▶ LESETEXT
================================
Spitzenposition beim Studierendenaustausch in Europa: JGU erhält erneut Erasmus-Qualitätssiegel E-Quality

JGU zum dritten Mal mit dem Europäischen Qualitätssiegel ausgezeichnet / E-Quality-Preis 2011 für besonders gute Umsetzung des Mobilitätsprogramms

30.06.2011

Die Johannes Gutenberg-Universität Mainz (JGU) gehört bundesweit zu den führenden Universitäten im europäischen Studierenden- und Dozentenaustausch. Für ihre besonders gute Umsetzung des Erasmus-Programms der Europäischen Union erhält die JGU nun das Qualitätssiegel "E-Quality 2011". Damit wird der JGU diese Auszeichnung nach 2004 und 2007 bereits zum 3. Mal verliehen. "Über diesen Preis freuen wir uns sehr, da er unsere besonderen Verdienste und Leistungen auf dem Gebiet des internationalen Studierendenaustauschs bestätigt", erklärt der Präsident der Johannes Gutenberg-Universität Mainz, Prof. Dr. Georg Krausch. "In den vergangenen fünf Jahren hat sich die JGU stets auf einem der ersten drei Plätze im Erasmus-Ranking der EU platzieren können." Das Qualitätssiegel "E-Quality" wird vom Deutschen Akademischen Austauschdienst (DAAD) einmal jährlich für besondere Leistungen beim Erasmus-Austausch von deutschen und ausländischen Studierenden und Dozenten vergeben.

Internationalität ist ein Markenzeichen der JGU: Hier studiert ein im Bundesvergleich überdurchschnittlich hoher Anteil ausländischer Studierender (12 Prozent im Studienjahr 2009/2010). Gleichzeitig ermöglicht die JGU einem vergleichsweise großen Anteil ihrer Studierenden einen Auslandsaufenthalt. So hat die JGU im Jahr 2009/2010 552 Erasmus-Studierende und 66 Erasmus-Lehrende an eine europäische Partnerhochschule vermittelt. Damit belegt die JGU aktuell bundesweit den 3., bei der Dozentenmobilität den 4. Platz. "Unsere Universität ist damit erneut die einzige deutsche Hochschule, die sich in beiden Kategorien unter den Top Five platzieren konnte", so der Präsident.
================================
▶ DATEN
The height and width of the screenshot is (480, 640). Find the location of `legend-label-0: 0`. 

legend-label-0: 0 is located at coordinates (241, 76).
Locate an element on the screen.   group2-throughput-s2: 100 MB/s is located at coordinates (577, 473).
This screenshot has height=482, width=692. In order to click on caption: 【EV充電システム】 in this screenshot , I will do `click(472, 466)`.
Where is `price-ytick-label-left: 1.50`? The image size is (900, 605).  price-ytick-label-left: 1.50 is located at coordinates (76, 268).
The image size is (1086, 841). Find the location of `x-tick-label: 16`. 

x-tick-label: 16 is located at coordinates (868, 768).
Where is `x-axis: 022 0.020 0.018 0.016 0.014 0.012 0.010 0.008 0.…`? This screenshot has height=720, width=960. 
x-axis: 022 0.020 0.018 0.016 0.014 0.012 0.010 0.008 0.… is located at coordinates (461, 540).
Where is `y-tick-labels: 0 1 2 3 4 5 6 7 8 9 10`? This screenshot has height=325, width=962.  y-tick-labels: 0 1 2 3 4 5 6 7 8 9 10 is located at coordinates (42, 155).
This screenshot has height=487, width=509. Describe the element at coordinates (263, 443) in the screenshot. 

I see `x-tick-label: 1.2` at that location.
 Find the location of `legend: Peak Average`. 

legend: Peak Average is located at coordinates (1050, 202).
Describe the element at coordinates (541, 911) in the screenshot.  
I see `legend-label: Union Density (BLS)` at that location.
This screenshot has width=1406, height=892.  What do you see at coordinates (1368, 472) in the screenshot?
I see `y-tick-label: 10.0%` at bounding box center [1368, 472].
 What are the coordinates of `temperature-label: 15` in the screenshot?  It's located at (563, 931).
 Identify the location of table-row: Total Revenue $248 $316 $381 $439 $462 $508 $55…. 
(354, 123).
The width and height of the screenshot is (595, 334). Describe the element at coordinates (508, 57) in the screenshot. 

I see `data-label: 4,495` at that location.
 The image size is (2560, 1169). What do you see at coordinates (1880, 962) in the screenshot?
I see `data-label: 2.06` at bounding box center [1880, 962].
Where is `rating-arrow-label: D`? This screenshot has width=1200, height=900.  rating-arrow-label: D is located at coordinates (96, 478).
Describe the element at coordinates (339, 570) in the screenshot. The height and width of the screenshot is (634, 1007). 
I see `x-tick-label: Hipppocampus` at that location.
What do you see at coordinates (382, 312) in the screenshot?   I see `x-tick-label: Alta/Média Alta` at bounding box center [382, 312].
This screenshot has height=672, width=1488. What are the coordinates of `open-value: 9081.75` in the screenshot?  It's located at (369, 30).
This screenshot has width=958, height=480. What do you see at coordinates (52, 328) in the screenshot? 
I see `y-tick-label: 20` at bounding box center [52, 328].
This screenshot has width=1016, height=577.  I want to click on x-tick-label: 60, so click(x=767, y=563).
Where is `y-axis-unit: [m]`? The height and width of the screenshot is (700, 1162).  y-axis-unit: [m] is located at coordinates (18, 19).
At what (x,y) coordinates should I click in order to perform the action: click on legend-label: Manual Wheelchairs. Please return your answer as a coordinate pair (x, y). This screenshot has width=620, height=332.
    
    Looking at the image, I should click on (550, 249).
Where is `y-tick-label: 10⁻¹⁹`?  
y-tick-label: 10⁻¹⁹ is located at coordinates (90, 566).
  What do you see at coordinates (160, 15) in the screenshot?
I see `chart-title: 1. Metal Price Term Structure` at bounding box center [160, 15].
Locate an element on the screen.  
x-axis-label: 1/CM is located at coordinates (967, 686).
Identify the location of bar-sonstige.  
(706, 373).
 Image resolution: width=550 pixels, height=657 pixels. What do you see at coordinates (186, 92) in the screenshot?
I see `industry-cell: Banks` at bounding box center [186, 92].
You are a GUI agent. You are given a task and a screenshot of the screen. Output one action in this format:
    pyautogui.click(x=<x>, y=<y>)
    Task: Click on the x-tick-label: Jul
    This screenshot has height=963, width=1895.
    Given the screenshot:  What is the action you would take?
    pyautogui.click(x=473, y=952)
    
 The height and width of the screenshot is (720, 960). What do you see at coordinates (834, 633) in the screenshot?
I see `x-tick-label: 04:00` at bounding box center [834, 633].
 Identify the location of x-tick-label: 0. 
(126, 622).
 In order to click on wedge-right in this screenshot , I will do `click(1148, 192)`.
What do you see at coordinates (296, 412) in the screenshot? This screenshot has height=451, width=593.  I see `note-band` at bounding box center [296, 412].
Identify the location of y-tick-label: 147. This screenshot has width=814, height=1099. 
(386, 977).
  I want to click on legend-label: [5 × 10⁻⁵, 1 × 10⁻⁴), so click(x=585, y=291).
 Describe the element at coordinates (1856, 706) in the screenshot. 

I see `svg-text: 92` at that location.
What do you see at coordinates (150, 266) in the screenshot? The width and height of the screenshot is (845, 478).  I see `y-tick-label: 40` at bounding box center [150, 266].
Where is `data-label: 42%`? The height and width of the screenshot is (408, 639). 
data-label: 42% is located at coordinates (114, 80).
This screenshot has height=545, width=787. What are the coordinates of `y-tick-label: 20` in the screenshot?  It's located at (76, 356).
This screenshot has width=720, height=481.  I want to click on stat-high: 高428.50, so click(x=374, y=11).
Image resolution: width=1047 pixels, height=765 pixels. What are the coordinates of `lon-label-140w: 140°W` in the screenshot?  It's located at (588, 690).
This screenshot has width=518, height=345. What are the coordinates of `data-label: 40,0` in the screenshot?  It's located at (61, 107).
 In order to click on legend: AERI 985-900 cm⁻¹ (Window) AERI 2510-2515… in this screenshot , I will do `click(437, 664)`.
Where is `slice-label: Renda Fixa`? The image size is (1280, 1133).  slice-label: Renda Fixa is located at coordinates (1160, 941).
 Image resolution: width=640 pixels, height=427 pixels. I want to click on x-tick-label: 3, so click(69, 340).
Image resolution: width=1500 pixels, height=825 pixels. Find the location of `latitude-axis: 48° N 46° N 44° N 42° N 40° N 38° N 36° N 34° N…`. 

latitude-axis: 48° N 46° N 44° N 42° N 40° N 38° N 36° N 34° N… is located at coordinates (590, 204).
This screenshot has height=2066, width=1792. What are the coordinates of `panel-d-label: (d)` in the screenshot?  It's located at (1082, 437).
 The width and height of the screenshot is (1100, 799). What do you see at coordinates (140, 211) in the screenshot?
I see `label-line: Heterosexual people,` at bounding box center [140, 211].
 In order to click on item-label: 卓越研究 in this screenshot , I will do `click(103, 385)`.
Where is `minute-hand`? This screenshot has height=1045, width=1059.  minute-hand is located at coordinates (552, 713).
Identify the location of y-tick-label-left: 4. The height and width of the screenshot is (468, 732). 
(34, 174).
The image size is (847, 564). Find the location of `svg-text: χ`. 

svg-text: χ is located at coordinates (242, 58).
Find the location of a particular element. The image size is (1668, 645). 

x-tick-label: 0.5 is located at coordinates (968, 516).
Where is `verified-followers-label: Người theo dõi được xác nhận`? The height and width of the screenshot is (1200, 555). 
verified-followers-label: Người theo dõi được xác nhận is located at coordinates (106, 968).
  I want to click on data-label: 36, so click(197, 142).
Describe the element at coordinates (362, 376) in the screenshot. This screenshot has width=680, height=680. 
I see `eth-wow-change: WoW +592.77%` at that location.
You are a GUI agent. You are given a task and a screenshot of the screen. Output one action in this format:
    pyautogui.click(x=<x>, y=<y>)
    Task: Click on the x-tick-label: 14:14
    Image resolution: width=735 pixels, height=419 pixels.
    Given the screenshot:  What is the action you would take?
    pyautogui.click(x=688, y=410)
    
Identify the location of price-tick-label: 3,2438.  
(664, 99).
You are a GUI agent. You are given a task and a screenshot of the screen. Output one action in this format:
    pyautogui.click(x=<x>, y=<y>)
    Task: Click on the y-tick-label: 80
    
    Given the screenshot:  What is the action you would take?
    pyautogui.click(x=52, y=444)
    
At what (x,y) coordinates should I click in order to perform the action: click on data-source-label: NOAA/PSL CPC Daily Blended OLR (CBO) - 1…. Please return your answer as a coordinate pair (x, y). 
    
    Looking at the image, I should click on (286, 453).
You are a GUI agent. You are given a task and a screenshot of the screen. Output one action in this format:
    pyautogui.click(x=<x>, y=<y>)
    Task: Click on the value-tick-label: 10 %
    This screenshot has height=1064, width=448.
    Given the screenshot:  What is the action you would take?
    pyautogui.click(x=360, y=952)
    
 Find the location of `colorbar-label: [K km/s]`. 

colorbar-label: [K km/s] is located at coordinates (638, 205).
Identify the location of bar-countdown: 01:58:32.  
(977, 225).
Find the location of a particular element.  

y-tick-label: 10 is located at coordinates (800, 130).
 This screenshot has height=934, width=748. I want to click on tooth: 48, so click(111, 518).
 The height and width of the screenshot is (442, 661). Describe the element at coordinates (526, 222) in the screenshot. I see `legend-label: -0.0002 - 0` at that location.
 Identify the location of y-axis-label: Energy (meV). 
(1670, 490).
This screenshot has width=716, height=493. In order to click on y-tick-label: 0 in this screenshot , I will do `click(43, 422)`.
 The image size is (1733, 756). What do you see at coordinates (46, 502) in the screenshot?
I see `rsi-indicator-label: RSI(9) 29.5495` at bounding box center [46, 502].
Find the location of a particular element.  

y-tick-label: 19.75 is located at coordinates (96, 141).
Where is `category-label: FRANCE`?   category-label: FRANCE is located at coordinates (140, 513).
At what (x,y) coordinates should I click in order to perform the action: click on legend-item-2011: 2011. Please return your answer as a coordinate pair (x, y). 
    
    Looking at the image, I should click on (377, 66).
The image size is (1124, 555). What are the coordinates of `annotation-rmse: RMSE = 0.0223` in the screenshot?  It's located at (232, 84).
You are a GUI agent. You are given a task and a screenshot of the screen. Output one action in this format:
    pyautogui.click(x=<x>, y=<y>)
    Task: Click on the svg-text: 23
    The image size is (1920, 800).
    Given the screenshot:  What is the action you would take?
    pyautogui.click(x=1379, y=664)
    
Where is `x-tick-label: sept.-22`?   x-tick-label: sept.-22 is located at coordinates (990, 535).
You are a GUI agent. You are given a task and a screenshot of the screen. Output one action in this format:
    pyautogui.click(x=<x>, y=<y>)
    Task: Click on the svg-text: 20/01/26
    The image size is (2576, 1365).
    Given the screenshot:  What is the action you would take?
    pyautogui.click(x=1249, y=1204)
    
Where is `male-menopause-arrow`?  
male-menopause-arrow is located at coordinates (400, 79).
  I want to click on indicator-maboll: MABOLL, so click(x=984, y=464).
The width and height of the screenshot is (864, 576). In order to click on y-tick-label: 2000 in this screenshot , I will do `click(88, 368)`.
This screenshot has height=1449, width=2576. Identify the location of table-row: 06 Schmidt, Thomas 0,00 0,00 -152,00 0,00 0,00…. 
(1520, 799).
================================
▶ AUFGABE A
Nenne alle Jahre, in denen die JGU laut dem Lesetext über das Erasmus-Qualitätssiegel die Auszeichnung E-Quality erhalten hat.
▶ AUFGABE B
Führe den Lesetext über das Erasmus-Qualitätssiegel nach seinem letzten Satz weiter.
Die Zeilen stehen in keinem Zusammenhang mit dem Lesetext.

▶ ANTWORTFELD A
2004, 2007 und 2011

▶ ANTWORTFELD B
Erasmus Individual-Preis für Mainzer Wissenschaftler

Erstmals erhält in diesem Jahr ein Mitglied der JGU den Erasmus Individual-Preis: Die Auszeichnung geht an Prof. Dr. Franz Hamburger vom Institut für Erziehungswissenschaft für seine besonderen Verdienste bei der Umsetzung des Erasmus-Programms in Deutschland.

Das Erasmus-Programm ist seit über 20 Jahren eine der großen Erfolgsgeschichten der EU und seit dem Hochschuljahr 2007/2008 mit einem deutlich verbesserten Budget Teil des neuen EU-Bildungsprogramms für lebenslanges Lernen (2007-2013). Erasmus ist der stärkste Motor für das Auslandsstudium deutscher Studierender und für Kurzzeitlehraufenthalte deutscher Dozenten an europäischen Gasthochschulen. Im Erasmus-Programm werden zudem Auslandspraktika von Studierenden, die Mobilität von Hochschulpersonal und sogenannte Intensivprogramme wie beispielsweise Sommerschulen gefördert. Außerdem ermöglicht Erasmus auch Lehraufenthalte ausländischen Unternehmenspersonals an deutschen Hochschulen.

Bisher wurden durch Erasmus europaweit rund 2,5 Millionen Studierende und fast 250.000 Dozenten aus 31 europäischen Ländern gefördert. Allein im Hochschuljahr 2009/2010 konnte der DAAD, der in Deutschland für Erasmus im Auftrag des Bundesministeriums für Bildung und Forschung (BMBF) die Aufgaben einer Nationalen Agentur wahrnimmt, rund 29.000 deutsche Erasmus-Studierende und mehr als 3.000 Lehrende und Personen der Hochschulverwaltung fördern. Gleichzeitig kamen rund 26.000 Erasmus-Geförderte aus dem Ausland nach Deutschland.